Implicações políticas do projeto
A falta de declarações sobre o tema refletiria apenas a existência de pautas mais urgentes na agenda da autoridade monetária e a sensibilidade política que o assunto ganhou.
Depois que o presidente dos EUA, Donald Trump, proibiu que o Federal Reserve (Fed) criasse uma moeda digital de banco central (CBDC), o ex-deputado Eduardo Bolsonaro (PL-SP) começou a atacar o Drex.
Bolsonaro acusa o projeto de tentar controlar a vida financeira dos cidadãos, apesar dos estudos para a iniciativa no BC terem começado em 2021, ainda durante o governo de seu pai, Jair Bolsonaro.

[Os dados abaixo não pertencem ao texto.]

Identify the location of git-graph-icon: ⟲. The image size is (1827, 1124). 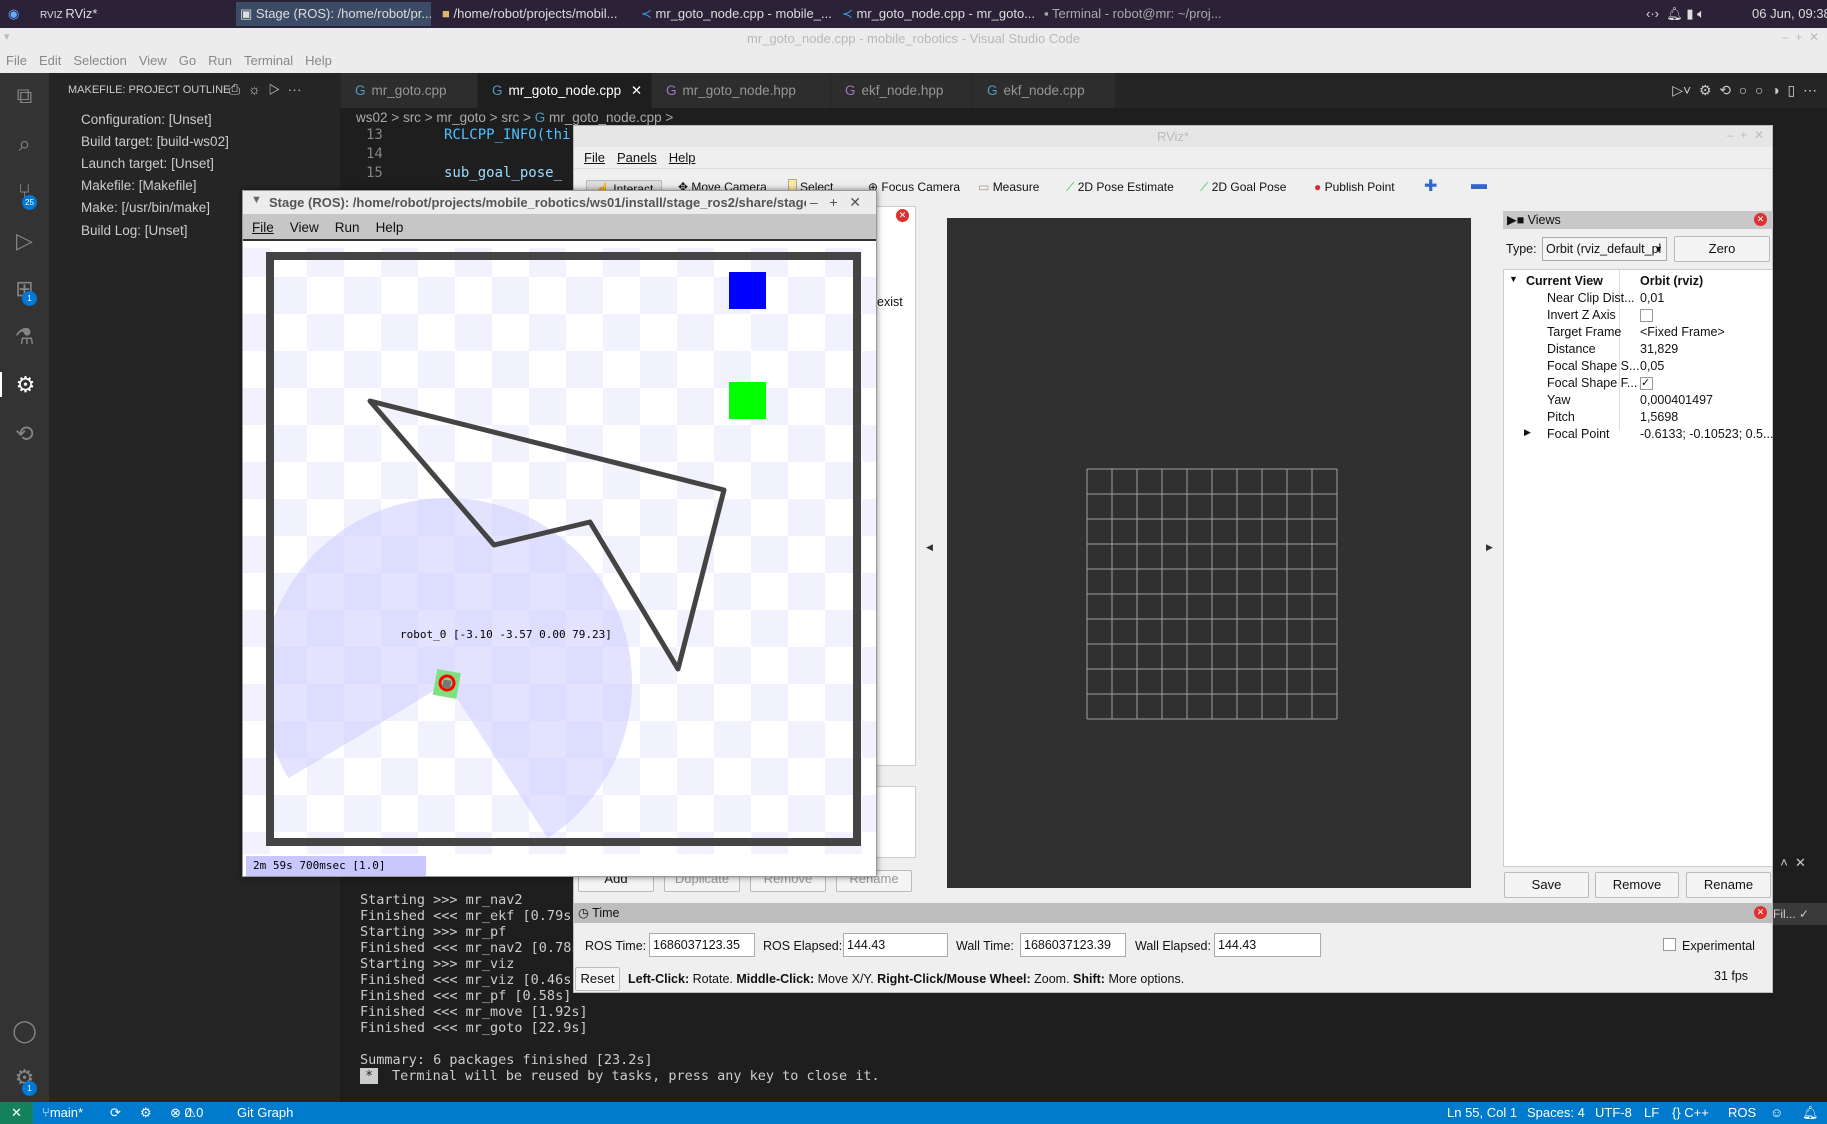
(24, 434).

Qual é a situação atual do Drex?
Em nota, Rogério Lucca, secretário executivo do Banco Central, disse que o Drex é um projeto estratégico do BC, parte de sua agenda institucional de inovações.

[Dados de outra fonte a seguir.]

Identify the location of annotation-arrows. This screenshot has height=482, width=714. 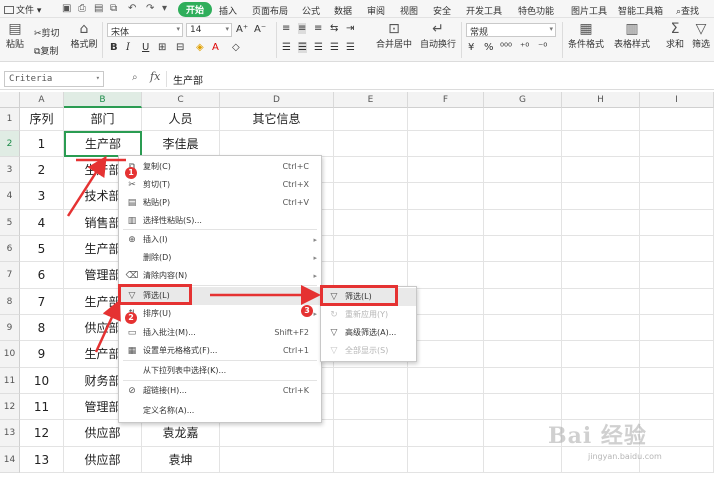
(194, 254).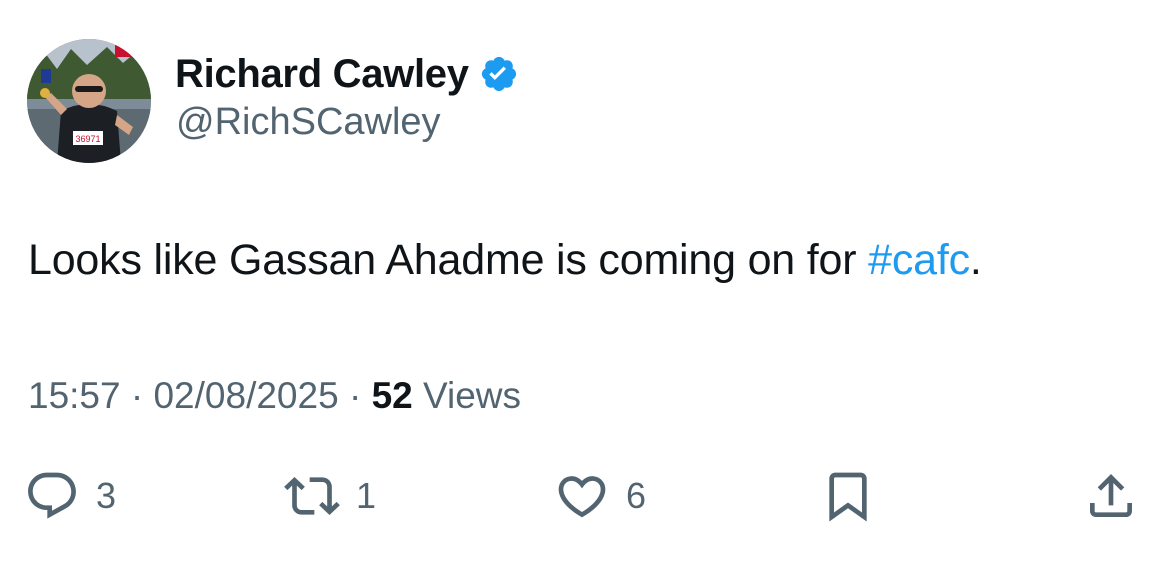 This screenshot has height=565, width=1170. I want to click on bookmark-button, so click(848, 496).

“Com base nos resultados dos testes que estão sendo realizados, as equipes técnicas discutem, atualmente, possíveis passos posteriores do projeto. Os próximos passos do Drex inserem-se, ainda, na discussão conjunta com outras iniciativas, sobre tokenização de ativos e oferta de serviços pelo BC que aumentem a eficiência e a segurança do Sistema Financeiro Nacional e do Sistema de Pagamentos Brasileiro”, afirma.
Apesar dos obstáculos, as instituições financeiras que participam do Drex continuam dedicadas a colocar a nova infraestrutura de pé.
Além de já terem dedicado muito esforço e recursos no projeto, os bancos têm demonstrado cada vez mais entusiasmo com as oportunidades envolvidas em usar tokens para distribuir ativos financeiros.
Carlos Bonetti, diretor executivo de riscos e operações no banco BV, disse que está seguindo o cronograma para entregar em junho os resultados do seu teste de transações com automóveis tokenizados.
Bonetti afirma que, junto com a B3 e o Santander, o BV já conseguiu incluir a tokenização nas partes desta operação, como registro, transferência e posse, embora o “end-to-end” ainda não esteja completo. “Não percebemos nenhum tipo de mudança do engajamento do BC com o projeto”, afirma.
O Bradesco também reforçou seu apoio ao Drex, afirmando que segue em colaboração com as equipes do BC.
“Estamos comprometidos com o avanço. Os times que estão participando do desenvolvimento estão empolgados pela possibilidade de experimentação”, disse Courtnay Guimarães, chefe de ativos digitais do Bradesco.